>> Begin Article

Re: [PATCH] vdpa: reject F_ENABLE_AFTER_DRIVER_OK if backend does not support it

From: Si-Wei Liu
Date: Wed Jul 19 2023 - 20:03:56 EST




On 7/19/2023 3:26 PM, Michael S. Tsirkin wrote:
On Wed, Jul 19, 2023 at 03:20:03PM -0700, Si-Wei Liu wrote:

On 7/5/2023 11:07 PM, Michael S. Tsirkin wrote:
On Wed, Jul 05, 2023 at 05:07:11PM -0700, Shannon Nelson wrote:
On 7/5/23 11:27 AM, Eugenio Perez Martin wrote:
On Wed, Jul 5, 2023 at 9:50 AM Jason Wang <jasowang@xxxxxxxxxx> wrote:
On Tue, Jul 4, 2023 at 11:45 PM Michael S. Tsirkin <mst@xxxxxxxxxx> wrote:
On Tue, Jul 04, 2023 at 01:36:11PM +0200, Eugenio Perez Martin wrote:
On Tue, Jul 4, 2023 at 12:38 PM Michael S. Tsirkin <mst@xxxxxxxxxx> wrote:
On Tue, Jul 04, 2023 at 12:25:32PM +0200, Eugenio Perez Martin wrote:
On Mon, Jul 3, 2023 at 4:52 PM Michael S. Tsirkin <mst@xxxxxxxxxx> wrote:
On Mon, Jul 03, 2023 at 04:22:18PM +0200, Eugenio Pérez wrote:
With the current code it is accepted as long as userland send it.

Although userland should not set a feature flag that has not been
offered to it with VHOST_GET_BACKEND_FEATURES, the current code will not
complain for it.

Since there is no specific reason for any parent to reject that backend
feature bit when it has been proposed, let's control it at vdpa frontend
level. Future patches may move this control to the parent driver.

Fixes: 967800d2d52e ("vdpa: accept VHOST_BACKEND_F_ENABLE_AFTER_DRIVER_OK backend feature")
Signed-off-by: Eugenio Pérez <eperezma@xxxxxxxxxx>
Please do send v3. And again, I don't want to send "after driver ok" hack
upstream at all, I merged it in next just to give it some testing.
We want RING_ACCESS_AFTER_KICK or some such.

Current devices do not support that semantic.
Which devices specifically access the ring after DRIVER_OK but before
a kick?
The PDS vdpa device can deal with a call to .set_vq_ready after DRIVER_OK is
set. And I'm told that our VQ activity should start without a kick.

>> End Article

#### Exercise details:
Reproduce the passage of the patch discussion that begins with the words "Signed-off-by: Eugenio Pérez" and ends after "support that semantic.".

>> Begin Supplied material

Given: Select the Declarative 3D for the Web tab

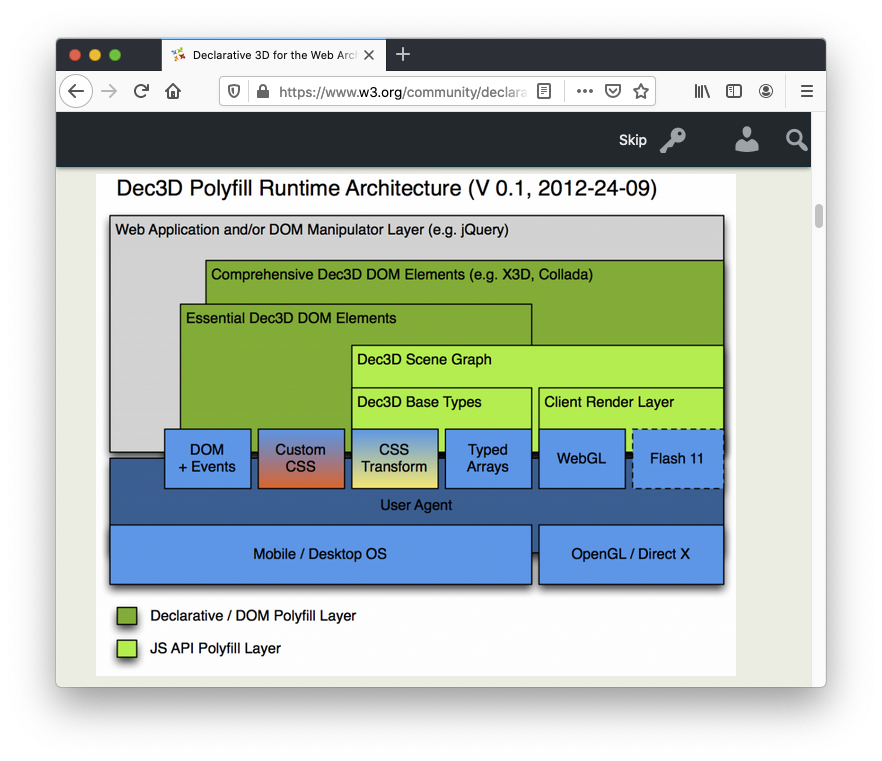Looking at the screenshot, I should click(266, 55).
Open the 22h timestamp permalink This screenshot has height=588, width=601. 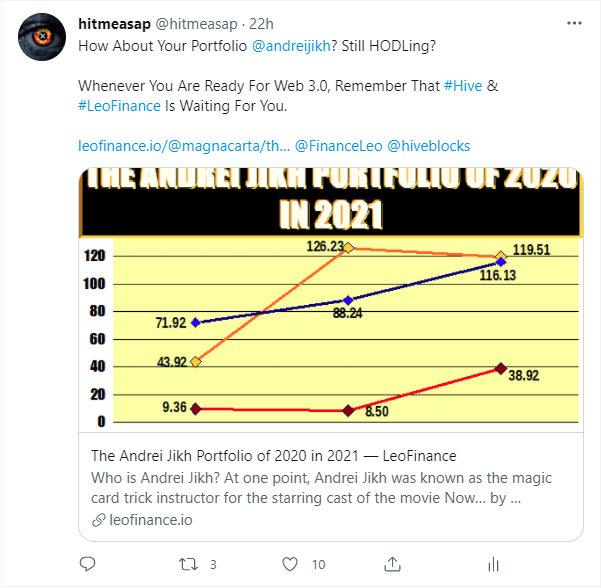[x=261, y=24]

>> End Supplied material

#### Response to the task:
Signed-off-by: Eugenio Pérez <eperezma@xxxxxxxxxx>
Please do send v3. And again, I don't want to send "after driver ok" hack
upstream at all, I merged it in next just to give it some testing.
We want RING_ACCESS_AFTER_KICK or some such.

Current devices do not support that semantic.